**Exercise set**
(a) Copy the part of the article on Japan's earthquake and plane collision from "Credit: AP Photo/Hiro" to "the landing strip.".
(b) Answer these questions using the article on Japan's earthquake and plane collision, writing each answer on its own line with its matching mark.
(i) How many passengers and crew on the Japan Airlines plane were evacuated safely?
(ii) What was the magnitude of the earthquake that struck the Noto Peninsula?
(iii) How many people did the tsunami warning force to evacuate to higher ground?
(c) Continue the article on Japan's earthquake and plane collision, picking up after its last sentence.

**Passage to read**

═══

Japan enters 2024 rocked by a powerful earthquake and a deadly airplane collision.

Japan’s New Years Day Celebrations Cut Short by Deadly Earthquake 

A firefighter walks along collapsed houses caused by powerful earthquake in Suzu, Ishikawa Prefecture, Jan. 3, 2024.

Credit: AP Photo/Hiro Komae

Japan is in a state of shock after a passenger plane and a Coast Guard aircraft transporting aid to the earthquake-hit west Japan collided on the tarmac at Haneda airport in Tokyo on January 2. Five of the six Coast Guard member in the smaller plane died. All 379 passengers and crew on the Japan Airlines plane were evacuated safely, despite the aircraft bursting into flames on the landing strip. 

The aviation accident came as the Coast Guard was attempting to deliver aid following a massive 7.6 magnitude earthquake that struck the Noto Peninsula in Ishikawa Prefecture on New Year’s Day. The earthquake could be felt from Tokyo, some 300 miles away. Japan has confirmed at least 62 deaths so far; rescue teams are rushing to find survivors trapped under toppled homes in freezing temperatures. The towns of Wajima and Suzu in Ishikawa Prefecture are worst affected, and local authorities says they are still assessing the full extent of the damage.

The Noto Peninsula earthquake also triggered Japan’s highest level tsunami warning for nine prefectures along the west coast, forcing 100,000 people to evacuate to higher ground. Most have returned to their homes to assess the damage. The Japan Meteorological Agency (JMA) has since downgraded the tsunami warning, but it is urging people to stay alert for tsunamis triggered by aftershocks. The JMA warned that a larger earthquake with a seismic intensity of 7 or greater could strike in two to three days. So far, more than 200 tremors have been felt since the quake on January 1. 

At a press conference on January 3, Prime Minister Kishida Fumio said the government was prioritizing rescue as finding survivors was a race against time. He also stated that affected municipalities have requested more rescue dogs to help search for victims, immediate support to restore roads blocked by mud and sand, as well as water and blankets.

═══

**Listed entries**
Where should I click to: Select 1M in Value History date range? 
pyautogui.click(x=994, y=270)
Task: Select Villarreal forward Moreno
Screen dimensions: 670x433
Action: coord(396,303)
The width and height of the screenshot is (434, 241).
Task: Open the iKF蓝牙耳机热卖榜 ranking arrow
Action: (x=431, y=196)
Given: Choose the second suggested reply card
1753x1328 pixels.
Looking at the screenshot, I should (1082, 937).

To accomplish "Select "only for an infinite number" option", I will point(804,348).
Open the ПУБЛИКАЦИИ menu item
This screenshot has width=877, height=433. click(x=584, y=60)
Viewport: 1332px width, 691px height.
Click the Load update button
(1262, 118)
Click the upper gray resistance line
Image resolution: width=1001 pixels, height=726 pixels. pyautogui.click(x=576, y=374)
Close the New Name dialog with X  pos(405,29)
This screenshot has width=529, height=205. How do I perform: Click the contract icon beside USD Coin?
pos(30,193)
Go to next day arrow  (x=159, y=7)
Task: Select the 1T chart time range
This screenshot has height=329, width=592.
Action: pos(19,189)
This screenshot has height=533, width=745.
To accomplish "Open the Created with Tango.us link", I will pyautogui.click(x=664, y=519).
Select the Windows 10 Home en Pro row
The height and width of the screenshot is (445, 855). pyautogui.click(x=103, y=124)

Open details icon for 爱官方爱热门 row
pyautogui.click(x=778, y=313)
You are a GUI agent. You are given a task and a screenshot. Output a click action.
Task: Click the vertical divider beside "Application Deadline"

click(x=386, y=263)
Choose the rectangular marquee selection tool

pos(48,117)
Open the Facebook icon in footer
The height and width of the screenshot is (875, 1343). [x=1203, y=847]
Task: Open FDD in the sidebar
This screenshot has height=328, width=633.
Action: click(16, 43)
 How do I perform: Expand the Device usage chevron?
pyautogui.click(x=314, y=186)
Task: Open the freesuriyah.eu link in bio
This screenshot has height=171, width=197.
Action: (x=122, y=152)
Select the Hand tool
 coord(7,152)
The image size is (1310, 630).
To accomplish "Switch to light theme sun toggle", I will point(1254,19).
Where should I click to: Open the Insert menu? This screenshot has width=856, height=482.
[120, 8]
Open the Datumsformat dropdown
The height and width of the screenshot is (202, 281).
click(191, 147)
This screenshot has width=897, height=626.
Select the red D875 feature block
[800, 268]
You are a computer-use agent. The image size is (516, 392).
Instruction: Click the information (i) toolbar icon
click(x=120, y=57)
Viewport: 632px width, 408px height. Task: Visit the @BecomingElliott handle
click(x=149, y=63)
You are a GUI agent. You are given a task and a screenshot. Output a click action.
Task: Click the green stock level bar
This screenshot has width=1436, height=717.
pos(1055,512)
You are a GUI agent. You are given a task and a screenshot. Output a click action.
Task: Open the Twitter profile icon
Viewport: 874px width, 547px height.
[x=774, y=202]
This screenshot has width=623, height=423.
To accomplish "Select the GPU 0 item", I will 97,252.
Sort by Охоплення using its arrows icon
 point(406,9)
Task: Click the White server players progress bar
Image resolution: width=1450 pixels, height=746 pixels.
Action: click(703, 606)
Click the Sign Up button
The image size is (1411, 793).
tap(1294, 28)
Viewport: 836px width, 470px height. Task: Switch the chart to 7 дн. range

═══

**Task-by-task outputs**
(a)
Credit: AP Photo/Hiro Komae

Japan is in a state of shock after a passenger plane and a Coast Guard aircraft transporting aid to the earthquake-hit west Japan collided on the tarmac at Haneda airport in Tokyo on January 2. Five of the six Coast Guard member in the smaller plane died. All 379 passengers and crew on the Japan Airlines plane were evacuated safely, despite the aircraft bursting into flames on the landing strip.

(b)
(i) 379
(ii) 7.6
(iii) 100,000

(c)
There have been reports of widespread damage to homes and essential infrastructure in Ishikawa and surrounding prefectures. In the coastal city of Suzu, Ishikawa Prefecture, it’s estimated that up to 5,000 families have been left homeless. Rescuers have also been battling blazes triggered by the earthquake. The Ishikawa prefectural government said 200 homes have burned to the ground. 

The earthquake has also blocked and damaged roads, leaving some towns completely or partially cut off from emergency supplies. In Takayacho, Ishikawa, some residents are sleeping in their cars after the designated evacuation site was damaged. According to Japan’s public broadcaster NHK, these residents are running low on gasoline needed to keep their cars warm overnight. NHK aerial footage showed an SOS message made from broken tiles in a parking lot. But the fire department says poor road conditions are making it difficult for rescue vehicles to reach hard-hit towns. 

There are also disruptions to electricity and water supplies. Across Ishikawa prefecture, tens of thousands of homes are without power. At least 14 towns are also waiting for Japan’s Self-Defense Forces to restore water, which remains cut off. Noto general hospital said it is urgently waiting for deliveries of water, and surgery and dialysis has also been suspended. 

The Noto Peninsula earthquake is the strongest in Ishikawa Prefecture since records began. It is also the first time Japan’s highest tsunami warning has been issued since the devastating 2011 magnitude 9 earthquake and tsunami that killed more than 20,000 people.

World leaders have taken to social media to express their condolences. President Joe Biden said the United States was ready to help Japan. The leaders of Italy, Britain, Canada, France, and neighbors South Korea, the Philippines, and Taiwan expressed solidarity and support.